Bob Schulman writes in the Huffington Post that a stroll through the colonial district of Merida takes you back to the 18th century, when the surrounding henequen plantations made this city one of the richest spots on Earth. You half expect to see henequen barons in silk shirts, velvet breeches and knee-high leather boots strutting off to oversee the production of rope and twine from the plants’ sword-shaped leaves. You can imagine ladies in hooped skirts and white petticoats heading to afternoon teas.
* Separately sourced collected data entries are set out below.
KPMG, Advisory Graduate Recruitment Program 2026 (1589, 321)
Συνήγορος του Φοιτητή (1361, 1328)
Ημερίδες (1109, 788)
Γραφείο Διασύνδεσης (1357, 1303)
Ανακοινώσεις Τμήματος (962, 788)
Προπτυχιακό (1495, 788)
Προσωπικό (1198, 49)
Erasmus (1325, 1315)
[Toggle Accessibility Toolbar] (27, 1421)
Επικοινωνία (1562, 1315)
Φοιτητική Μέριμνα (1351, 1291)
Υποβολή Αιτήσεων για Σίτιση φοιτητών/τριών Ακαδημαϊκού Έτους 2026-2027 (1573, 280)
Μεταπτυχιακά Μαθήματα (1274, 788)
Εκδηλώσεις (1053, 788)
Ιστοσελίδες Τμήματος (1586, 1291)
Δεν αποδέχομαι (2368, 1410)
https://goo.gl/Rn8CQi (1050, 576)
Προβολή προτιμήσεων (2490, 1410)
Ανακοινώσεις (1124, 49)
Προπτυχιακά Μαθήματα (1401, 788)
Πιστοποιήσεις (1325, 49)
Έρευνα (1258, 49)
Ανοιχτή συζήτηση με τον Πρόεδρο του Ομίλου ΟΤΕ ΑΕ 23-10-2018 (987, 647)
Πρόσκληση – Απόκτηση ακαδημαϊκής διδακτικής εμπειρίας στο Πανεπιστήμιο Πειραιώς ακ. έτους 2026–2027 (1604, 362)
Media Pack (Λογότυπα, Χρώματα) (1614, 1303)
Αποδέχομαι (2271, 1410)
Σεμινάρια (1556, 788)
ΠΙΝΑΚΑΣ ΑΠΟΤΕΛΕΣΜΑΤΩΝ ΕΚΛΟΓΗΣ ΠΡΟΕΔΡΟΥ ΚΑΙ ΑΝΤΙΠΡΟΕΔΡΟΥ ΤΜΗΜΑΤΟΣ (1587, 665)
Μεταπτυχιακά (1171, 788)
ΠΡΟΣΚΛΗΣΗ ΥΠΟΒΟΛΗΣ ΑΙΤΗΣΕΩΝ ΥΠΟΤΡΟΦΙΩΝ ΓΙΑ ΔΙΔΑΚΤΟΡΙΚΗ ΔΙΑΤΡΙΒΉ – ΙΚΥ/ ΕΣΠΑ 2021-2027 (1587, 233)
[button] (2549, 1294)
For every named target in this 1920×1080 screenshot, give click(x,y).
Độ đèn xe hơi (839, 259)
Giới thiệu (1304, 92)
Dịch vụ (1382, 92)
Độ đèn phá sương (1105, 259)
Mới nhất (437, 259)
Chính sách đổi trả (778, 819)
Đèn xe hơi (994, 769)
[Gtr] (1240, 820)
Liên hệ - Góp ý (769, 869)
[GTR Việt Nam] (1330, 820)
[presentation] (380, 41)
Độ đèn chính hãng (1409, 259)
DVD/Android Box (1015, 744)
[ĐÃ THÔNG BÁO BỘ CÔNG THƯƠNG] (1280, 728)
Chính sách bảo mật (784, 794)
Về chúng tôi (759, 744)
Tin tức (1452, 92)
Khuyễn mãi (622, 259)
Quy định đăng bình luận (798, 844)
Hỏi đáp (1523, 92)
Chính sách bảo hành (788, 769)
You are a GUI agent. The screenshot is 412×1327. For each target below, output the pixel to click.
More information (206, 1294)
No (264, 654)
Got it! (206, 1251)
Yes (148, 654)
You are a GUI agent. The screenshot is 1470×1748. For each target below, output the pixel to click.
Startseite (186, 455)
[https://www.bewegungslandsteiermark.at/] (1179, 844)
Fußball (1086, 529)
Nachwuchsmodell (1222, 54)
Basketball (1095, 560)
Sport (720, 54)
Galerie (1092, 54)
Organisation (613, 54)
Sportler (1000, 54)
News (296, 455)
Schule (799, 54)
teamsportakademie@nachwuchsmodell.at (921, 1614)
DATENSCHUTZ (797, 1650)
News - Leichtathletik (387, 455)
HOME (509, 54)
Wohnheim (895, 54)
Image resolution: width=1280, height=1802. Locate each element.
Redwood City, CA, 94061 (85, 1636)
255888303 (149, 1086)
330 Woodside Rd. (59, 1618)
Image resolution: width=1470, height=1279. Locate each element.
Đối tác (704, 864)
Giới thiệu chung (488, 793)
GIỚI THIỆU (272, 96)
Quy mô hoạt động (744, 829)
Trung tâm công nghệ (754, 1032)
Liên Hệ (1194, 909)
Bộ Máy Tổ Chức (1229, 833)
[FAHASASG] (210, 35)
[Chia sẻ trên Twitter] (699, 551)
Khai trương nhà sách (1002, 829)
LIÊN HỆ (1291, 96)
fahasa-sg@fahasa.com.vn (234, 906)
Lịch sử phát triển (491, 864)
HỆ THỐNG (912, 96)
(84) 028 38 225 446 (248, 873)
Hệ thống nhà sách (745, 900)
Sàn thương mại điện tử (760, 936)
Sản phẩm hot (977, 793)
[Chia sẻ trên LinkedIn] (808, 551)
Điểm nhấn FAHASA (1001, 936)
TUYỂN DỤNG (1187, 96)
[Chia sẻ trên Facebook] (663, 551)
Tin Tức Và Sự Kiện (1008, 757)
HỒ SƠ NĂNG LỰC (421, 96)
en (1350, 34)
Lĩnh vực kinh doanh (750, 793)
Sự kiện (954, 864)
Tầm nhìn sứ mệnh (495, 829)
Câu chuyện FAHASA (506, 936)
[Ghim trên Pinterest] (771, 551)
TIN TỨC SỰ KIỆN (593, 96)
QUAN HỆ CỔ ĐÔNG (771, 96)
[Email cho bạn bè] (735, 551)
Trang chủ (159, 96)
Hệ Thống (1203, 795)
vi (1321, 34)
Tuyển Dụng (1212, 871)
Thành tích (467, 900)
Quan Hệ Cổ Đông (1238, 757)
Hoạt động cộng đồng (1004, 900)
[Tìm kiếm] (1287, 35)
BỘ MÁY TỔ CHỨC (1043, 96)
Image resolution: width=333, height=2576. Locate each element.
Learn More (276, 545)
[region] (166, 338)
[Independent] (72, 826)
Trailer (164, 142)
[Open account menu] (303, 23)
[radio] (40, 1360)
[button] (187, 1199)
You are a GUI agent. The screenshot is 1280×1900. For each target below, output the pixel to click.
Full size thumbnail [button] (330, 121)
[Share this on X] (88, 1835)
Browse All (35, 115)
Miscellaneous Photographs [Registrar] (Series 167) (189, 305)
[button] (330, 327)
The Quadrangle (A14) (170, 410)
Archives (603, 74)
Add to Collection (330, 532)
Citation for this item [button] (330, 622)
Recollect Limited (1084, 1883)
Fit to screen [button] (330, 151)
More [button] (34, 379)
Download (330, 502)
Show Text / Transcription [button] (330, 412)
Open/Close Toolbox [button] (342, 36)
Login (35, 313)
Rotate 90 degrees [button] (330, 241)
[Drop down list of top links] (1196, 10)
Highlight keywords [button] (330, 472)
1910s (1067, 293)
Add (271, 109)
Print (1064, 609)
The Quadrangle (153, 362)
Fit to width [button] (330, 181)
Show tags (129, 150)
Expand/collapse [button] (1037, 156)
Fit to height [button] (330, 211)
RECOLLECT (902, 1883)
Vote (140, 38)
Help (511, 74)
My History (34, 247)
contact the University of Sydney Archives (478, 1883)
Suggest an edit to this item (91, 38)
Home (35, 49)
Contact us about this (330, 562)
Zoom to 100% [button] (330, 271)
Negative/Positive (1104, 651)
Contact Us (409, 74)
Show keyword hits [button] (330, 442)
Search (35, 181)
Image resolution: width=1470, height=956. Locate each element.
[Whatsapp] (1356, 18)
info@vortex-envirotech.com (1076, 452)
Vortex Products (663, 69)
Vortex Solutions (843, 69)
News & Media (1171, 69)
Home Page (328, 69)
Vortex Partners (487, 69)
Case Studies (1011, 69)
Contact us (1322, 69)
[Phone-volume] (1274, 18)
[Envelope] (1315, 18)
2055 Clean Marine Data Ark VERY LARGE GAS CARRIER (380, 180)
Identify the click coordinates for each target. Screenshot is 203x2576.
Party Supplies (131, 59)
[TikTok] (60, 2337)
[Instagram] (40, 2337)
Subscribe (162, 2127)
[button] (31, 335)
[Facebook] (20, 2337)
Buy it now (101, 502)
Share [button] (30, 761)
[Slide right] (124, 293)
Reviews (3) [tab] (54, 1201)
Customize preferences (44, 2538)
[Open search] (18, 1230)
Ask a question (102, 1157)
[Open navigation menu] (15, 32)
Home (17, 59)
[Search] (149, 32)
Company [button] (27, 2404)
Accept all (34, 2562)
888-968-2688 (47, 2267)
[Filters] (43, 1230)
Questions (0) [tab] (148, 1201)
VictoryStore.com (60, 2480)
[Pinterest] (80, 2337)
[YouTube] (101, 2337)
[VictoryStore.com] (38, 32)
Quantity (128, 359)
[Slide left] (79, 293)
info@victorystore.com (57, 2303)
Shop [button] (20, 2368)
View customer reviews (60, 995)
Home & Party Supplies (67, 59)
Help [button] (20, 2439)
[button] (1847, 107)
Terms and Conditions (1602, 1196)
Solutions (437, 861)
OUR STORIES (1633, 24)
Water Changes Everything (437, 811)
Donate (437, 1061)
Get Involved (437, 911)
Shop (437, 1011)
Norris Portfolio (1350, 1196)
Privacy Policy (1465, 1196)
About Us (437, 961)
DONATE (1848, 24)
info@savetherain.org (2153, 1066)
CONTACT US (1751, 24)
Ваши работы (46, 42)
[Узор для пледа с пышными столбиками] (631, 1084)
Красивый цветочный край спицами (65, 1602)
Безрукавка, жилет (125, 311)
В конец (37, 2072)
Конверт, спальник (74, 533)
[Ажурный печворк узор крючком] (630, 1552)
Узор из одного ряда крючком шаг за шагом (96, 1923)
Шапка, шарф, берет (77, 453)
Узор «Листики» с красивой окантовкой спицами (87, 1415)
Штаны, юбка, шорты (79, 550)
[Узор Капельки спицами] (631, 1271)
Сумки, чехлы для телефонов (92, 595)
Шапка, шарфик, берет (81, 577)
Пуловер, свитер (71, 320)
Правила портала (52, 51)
Silver-plated carriages, it’s said, once lined Merida’s cobbled lanes like Rolls-Royces along Beverly Hills’ Rodeo Drive.
Your walk through the historic district takes you past the overseers’ swanky mansions – at one time reportedly the homes of more millionaires than anyplace else in the country – government palaces, block-long museums, a classic grand cathedral and other landmarks in the city’s rich mix of Maya and Spanish cultures.
Spanish conquistadores showed up in 1542, ran the local Maya off, ripped the city down (the Maya called it T’ho, meaning City of the Five Hills) and built a new one for themselves on the spot. The bearded foreigners called it Merida after a city of the same name in Spain.
After a while the Maya started to drift back, at first to work in the fields, ranches and kitchens of the sprawling haciendas of their new Spanish landlords. In the mid-1800s, thousands more came out of the jungle to take jobs on henequen fields planted by the invaders. When the debut of synthetic fibers took the wind out of the henequen market in the early 1900s, many of the workers moved into town.
Today, it’s estimated that well over half of Merida’s million or so residents speak both Maya and Spanish, a good number with Maya as their primary language.